Goal of the exercise.
All that should come back is the lines of the data below from the one containing "The height and width of the screenshot is (635, 1020)." to the one containing "You are a computer-use agent. This", inclusive, exactly as they stand.

START Working data

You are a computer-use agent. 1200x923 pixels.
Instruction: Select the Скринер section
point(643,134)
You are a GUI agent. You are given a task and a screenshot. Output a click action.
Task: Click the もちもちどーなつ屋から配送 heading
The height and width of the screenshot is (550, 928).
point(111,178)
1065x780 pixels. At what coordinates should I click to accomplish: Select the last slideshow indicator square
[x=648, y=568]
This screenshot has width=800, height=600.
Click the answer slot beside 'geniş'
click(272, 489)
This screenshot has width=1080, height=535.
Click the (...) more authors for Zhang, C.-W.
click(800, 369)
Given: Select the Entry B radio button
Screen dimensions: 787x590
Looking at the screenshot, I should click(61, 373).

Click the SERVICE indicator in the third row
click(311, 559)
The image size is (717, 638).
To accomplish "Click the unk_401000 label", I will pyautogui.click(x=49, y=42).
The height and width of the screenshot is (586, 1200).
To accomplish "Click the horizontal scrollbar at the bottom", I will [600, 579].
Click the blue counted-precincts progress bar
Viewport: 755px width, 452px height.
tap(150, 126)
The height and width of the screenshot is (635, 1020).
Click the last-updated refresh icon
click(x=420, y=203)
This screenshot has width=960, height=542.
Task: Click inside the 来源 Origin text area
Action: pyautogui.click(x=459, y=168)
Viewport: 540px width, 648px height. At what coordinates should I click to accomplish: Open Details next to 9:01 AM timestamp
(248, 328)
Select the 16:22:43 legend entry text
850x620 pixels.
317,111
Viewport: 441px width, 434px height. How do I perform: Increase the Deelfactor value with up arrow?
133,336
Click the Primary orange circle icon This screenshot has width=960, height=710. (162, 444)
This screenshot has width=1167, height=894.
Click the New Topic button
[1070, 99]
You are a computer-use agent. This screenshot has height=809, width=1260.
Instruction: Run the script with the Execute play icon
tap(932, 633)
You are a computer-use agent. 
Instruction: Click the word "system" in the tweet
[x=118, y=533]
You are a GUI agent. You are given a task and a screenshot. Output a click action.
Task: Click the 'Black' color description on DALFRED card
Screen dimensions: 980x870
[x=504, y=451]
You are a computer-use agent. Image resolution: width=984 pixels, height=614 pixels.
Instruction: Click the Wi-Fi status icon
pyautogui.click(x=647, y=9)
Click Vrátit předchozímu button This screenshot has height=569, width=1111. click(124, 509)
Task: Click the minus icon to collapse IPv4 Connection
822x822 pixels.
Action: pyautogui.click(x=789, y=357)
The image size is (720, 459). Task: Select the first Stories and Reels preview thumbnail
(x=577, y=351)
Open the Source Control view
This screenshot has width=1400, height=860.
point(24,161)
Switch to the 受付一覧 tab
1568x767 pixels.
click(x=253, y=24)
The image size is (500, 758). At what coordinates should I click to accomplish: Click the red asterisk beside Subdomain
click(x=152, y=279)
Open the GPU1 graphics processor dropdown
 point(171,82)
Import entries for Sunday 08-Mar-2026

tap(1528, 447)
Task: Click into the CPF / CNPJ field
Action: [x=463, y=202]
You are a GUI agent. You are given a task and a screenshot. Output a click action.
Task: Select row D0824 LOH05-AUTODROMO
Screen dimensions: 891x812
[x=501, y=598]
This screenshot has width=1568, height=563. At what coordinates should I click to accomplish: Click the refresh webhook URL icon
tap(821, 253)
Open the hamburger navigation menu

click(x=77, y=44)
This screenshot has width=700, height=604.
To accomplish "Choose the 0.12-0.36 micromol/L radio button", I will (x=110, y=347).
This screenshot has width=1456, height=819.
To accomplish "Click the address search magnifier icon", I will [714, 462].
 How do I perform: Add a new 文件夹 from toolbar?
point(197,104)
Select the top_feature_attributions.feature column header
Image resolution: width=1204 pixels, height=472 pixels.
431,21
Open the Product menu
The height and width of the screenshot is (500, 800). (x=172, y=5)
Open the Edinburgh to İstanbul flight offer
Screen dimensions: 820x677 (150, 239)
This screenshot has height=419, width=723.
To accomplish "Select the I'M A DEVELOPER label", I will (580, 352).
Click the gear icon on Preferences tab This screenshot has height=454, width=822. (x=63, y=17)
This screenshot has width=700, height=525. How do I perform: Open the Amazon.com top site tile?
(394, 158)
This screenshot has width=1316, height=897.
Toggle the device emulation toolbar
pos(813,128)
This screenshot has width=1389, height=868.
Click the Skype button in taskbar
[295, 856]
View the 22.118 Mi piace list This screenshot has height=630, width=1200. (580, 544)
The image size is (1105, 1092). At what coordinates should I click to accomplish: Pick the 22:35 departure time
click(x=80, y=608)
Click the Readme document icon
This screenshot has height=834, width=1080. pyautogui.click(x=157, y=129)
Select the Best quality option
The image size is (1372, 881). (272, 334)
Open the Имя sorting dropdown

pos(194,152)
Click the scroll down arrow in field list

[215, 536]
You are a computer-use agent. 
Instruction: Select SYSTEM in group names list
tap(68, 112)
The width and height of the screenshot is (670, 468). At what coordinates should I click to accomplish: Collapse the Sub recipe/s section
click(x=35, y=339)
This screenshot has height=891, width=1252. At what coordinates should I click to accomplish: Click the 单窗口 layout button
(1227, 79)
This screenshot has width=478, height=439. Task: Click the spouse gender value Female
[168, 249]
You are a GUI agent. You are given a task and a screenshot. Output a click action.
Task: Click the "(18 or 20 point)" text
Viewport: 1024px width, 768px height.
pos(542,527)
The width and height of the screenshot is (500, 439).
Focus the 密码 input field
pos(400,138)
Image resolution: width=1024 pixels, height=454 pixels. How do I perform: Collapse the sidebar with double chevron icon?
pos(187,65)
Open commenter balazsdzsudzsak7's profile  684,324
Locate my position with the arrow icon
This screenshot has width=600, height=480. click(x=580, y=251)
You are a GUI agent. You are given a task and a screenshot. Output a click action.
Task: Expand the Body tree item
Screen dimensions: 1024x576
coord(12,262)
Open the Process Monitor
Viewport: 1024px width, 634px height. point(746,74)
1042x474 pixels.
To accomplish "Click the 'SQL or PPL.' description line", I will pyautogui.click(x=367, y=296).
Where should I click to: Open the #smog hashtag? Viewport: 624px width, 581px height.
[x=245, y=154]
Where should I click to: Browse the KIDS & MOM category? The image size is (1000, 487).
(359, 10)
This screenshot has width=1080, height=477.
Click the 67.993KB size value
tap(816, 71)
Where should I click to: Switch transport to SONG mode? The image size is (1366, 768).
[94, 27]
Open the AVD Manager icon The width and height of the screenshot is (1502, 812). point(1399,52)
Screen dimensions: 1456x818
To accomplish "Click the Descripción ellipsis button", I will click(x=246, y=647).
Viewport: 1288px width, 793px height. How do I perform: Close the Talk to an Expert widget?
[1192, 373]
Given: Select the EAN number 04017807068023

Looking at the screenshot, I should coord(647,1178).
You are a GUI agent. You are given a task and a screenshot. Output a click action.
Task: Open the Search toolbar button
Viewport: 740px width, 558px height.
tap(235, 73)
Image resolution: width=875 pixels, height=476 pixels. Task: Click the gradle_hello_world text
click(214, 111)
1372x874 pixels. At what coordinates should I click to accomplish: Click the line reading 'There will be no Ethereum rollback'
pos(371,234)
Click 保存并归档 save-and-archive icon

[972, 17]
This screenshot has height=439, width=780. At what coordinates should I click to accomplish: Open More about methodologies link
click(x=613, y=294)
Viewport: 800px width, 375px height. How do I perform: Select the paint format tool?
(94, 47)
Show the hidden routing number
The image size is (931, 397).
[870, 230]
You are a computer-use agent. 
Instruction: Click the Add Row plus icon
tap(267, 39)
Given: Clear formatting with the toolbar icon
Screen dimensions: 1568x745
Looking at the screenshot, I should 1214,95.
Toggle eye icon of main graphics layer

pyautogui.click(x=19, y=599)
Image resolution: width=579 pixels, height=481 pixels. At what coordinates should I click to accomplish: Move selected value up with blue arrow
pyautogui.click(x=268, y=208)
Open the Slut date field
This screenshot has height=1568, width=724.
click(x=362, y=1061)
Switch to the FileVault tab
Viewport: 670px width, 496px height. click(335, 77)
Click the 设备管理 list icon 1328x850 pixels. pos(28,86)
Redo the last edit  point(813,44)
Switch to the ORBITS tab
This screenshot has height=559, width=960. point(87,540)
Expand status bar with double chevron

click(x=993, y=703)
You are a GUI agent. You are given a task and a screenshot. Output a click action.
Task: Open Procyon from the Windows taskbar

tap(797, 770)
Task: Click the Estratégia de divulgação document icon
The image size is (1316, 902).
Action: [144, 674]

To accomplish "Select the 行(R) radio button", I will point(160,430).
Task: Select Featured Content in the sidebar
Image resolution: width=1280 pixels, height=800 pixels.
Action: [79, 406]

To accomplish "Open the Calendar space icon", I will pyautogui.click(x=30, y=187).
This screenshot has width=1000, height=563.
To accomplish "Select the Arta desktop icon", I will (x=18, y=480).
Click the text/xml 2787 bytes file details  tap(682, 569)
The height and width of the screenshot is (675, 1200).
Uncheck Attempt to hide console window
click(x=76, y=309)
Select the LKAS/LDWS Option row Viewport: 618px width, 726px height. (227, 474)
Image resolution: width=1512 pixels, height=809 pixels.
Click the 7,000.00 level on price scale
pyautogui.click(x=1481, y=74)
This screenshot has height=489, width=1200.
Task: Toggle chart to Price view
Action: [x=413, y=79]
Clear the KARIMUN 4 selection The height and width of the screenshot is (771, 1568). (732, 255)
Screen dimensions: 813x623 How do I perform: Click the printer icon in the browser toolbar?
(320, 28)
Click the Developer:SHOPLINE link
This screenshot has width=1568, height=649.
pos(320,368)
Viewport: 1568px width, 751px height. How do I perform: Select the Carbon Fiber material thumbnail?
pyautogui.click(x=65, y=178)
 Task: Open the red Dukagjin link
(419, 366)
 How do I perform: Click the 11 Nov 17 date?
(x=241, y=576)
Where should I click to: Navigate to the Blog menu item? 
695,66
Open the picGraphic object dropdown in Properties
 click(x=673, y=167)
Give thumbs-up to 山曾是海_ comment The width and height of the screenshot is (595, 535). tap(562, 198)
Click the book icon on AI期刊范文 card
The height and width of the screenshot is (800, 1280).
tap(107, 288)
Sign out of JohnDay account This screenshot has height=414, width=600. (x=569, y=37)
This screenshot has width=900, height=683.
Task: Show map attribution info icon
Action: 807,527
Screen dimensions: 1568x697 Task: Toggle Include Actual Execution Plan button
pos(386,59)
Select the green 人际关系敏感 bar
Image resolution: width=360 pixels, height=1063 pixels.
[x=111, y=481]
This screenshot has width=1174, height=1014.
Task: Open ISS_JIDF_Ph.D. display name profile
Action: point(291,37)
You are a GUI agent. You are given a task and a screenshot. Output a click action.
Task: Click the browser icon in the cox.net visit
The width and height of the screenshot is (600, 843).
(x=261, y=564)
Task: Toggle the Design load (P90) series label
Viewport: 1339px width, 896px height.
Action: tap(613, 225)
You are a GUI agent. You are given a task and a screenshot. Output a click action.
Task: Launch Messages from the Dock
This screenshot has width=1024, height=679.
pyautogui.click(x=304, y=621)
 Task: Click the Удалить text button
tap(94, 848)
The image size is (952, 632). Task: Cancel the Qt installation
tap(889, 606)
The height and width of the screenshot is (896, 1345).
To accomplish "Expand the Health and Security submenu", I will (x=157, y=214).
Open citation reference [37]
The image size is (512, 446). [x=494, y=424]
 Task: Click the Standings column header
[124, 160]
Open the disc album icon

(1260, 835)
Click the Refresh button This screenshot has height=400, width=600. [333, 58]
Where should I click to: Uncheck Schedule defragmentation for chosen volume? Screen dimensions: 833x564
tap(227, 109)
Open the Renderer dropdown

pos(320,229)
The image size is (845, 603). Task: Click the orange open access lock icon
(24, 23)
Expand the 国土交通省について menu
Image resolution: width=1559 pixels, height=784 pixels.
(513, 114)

END Working data

Answer box.
The height and width of the screenshot is (635, 1020).
Click the last-updated refresh icon
click(x=420, y=203)
This screenshot has width=960, height=542.
Task: Click inside the 来源 Origin text area
Action: pyautogui.click(x=459, y=168)
Viewport: 540px width, 648px height. At what coordinates should I click to accomplish: Open Details next to 9:01 AM timestamp
(248, 328)
Select the 16:22:43 legend entry text
850x620 pixels.
317,111
Viewport: 441px width, 434px height. How do I perform: Increase the Deelfactor value with up arrow?
133,336
Click the Primary orange circle icon This screenshot has width=960, height=710. (162, 444)
This screenshot has width=1167, height=894.
Click the New Topic button
[1070, 99]
You are a computer-use agent. This screenshot has height=809, width=1260.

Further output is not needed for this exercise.